Summer mornings I called them forth—
the little sisters I had never seen—
made them faces
from the old ache
in the air above the garden,
hair like mine
from the grassy space
where root crops should have been.

I learned of blood tests, transfusions,
the factor called Rh,
my little sisters
dreaming their aquatic days
on lethal ropes, my mother
almost dead.

Now at the kitchen table
lighting candles on a cake,
I am empty-handed,
no daughters to give her
as she counts again
my miraculous birth,
fourth and forceps-born,
her last survivor in that war
of blood with family blood.

I reach for her hand and hold it,
but there are spaces here,
tender lacunae we cannot fold away.
Still somewhere the hand-stitched garments,
the gingham quilts, the counting game.
Still the soot-smudged corner
where I crouched beneath the stovepipe
and fingered like a rosary
the small pebbles of their names.

"Little Sisters" by Sonia Gernes from What You Hear in the Dark: New and Selected Poems. © University of Notre Dame Press. Reprinted with permission. (buy now)

It's the birthday of the novelist Alice Sebold, (books by this author) born in Madison, Wisconsin (1963). She grew up wanting to be a writer, and went to Syracuse University, where some of the best writers in America were teaching, including Raymond Carver and Tobias Wolff. But one night during her freshman year of college, Sebold was walking home when she was attacked, dragged into an underground tunnel, and raped. She thought that she was going to be murdered. When she later talked to the police, they said that a girl had recently been murdered in that same tunnel, and so she should consider herself lucky for having survived.

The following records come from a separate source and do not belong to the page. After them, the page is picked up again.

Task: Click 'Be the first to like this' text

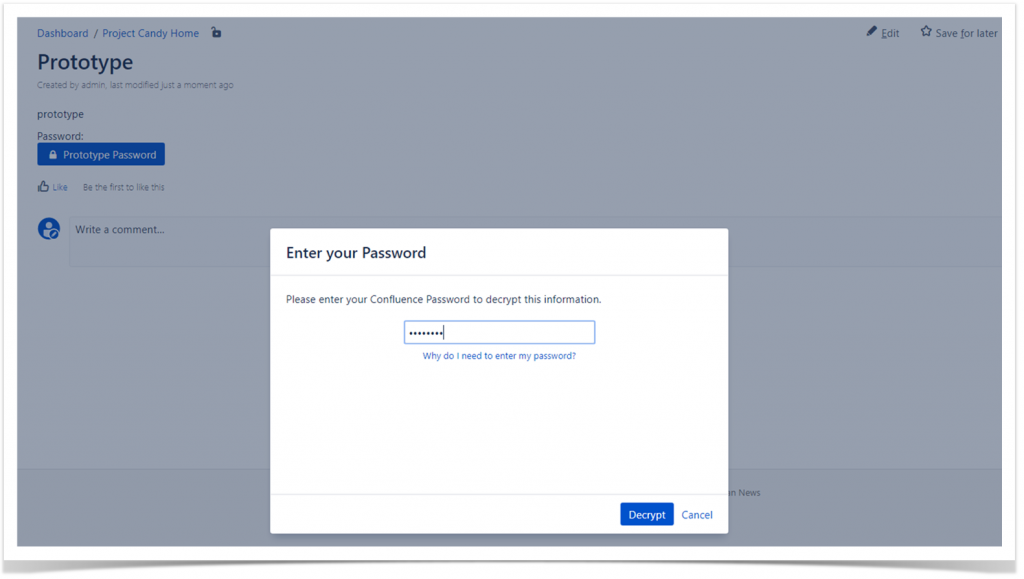Action: (122, 187)
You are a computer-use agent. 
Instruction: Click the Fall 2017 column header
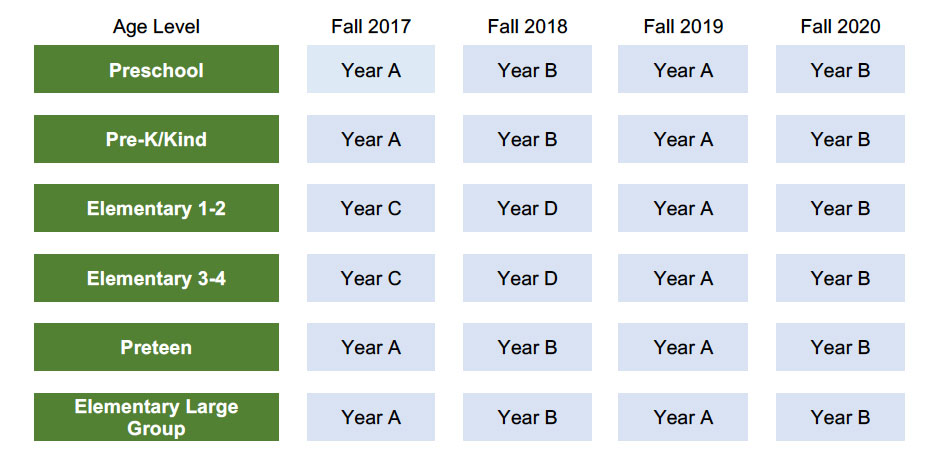(x=371, y=26)
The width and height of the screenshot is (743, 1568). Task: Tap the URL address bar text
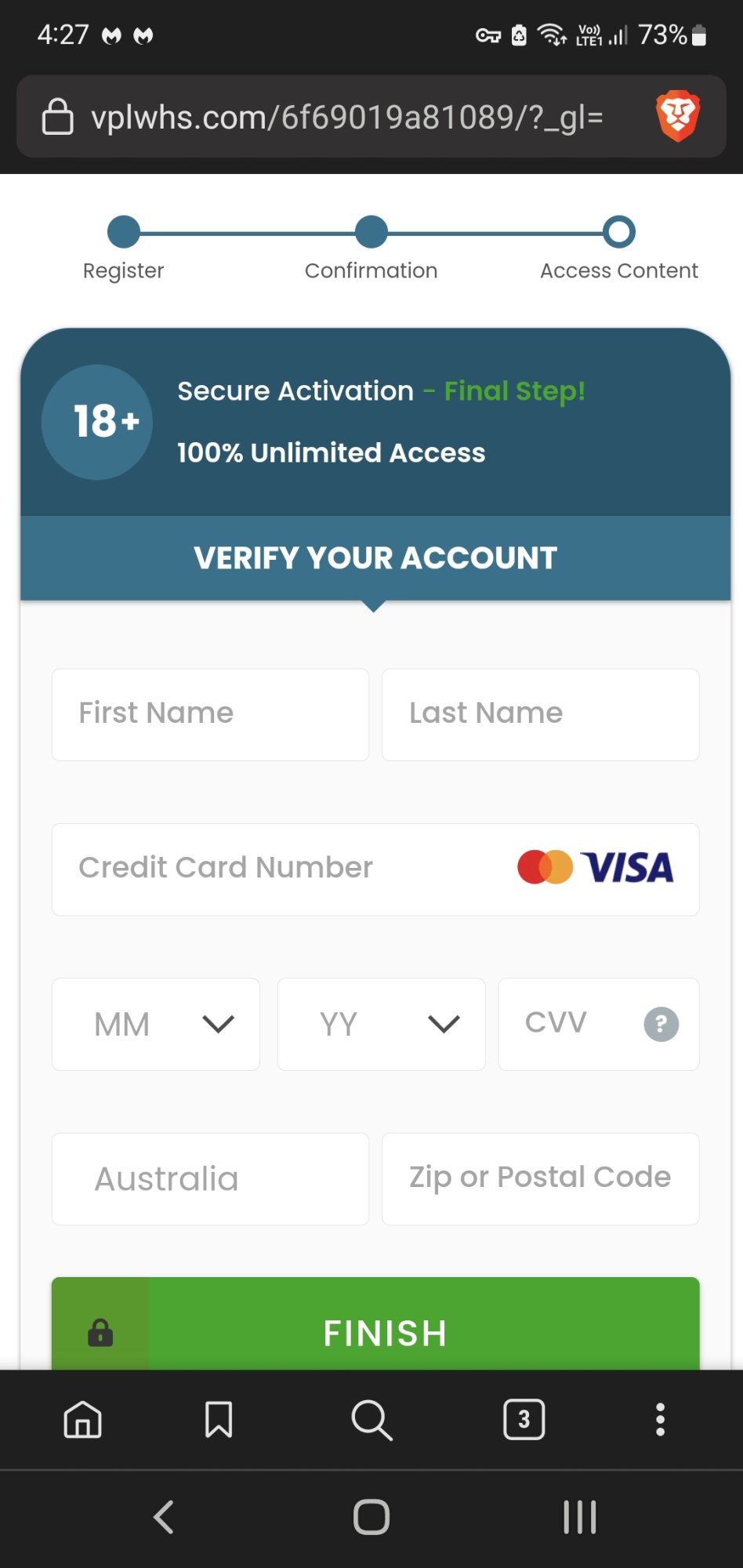(347, 118)
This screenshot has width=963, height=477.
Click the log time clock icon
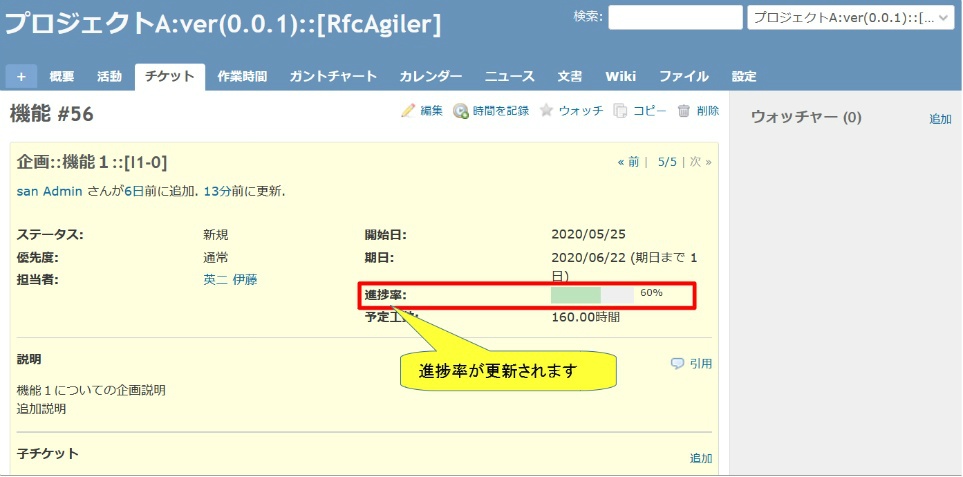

A few weeks later, Sebold spotted the rapist on the street, and she went to the police. He was arrested, and Sebold testified against him at trial. She was subjected to a brutal cross-examination by the defense attorney, and police later said that she was one of the best rape witnesses they had ever seen on the stand. The rapist was convicted and received the maximum sentence.

Sebold thought that the end of the trial would put the experience behind her, but for the next fifteen years she struggled to have relationships with other people, and she struggled to write. She tried going to graduate school and dropped out. She moved to New York and started drinking a lot and dabbling in drugs.

She decided a change of scenery might help, so she moved to California, and got a job as a caretaker of an arts colony, where she lived in a cabin without electricity, reading and writing at night by propane light. In the back of her mind she'd always thought about what those policeman had said to her about that other girl who had been murdered in that same tunnel. One day, Sebold sat down at her desk and began writing a story in the voice of a teenage girl who has been murdered, and in one sitting she wrote the entire opening of what would become her novel The Lovely Bones, about a murdered fourteen-year-old girl looking down from heaven as her family tries to recover from the grief of her death.

Sebold's agent had a hard time selling the novel, since most publishers were wary about a book narrated by a dead girl. But it was eventually picked up by Little, Brown, and it became a word-of-mouth sensation among booksellers and critics before it was even published. It came out in June of 2002, a few months before Sebold's thirty-ninth birthday. It sold more than 2 million copies, becoming the best-selling book in 2002.

Sebold has said in interviews that she was as surprised by the book's success as anyone. She said, "It's very weird to succeed at thirty-nine years old and realize that in the midst of your failure, you were slowly building the life that you wanted anyway."

Sebold is also the author of the memoir Lucky (1999).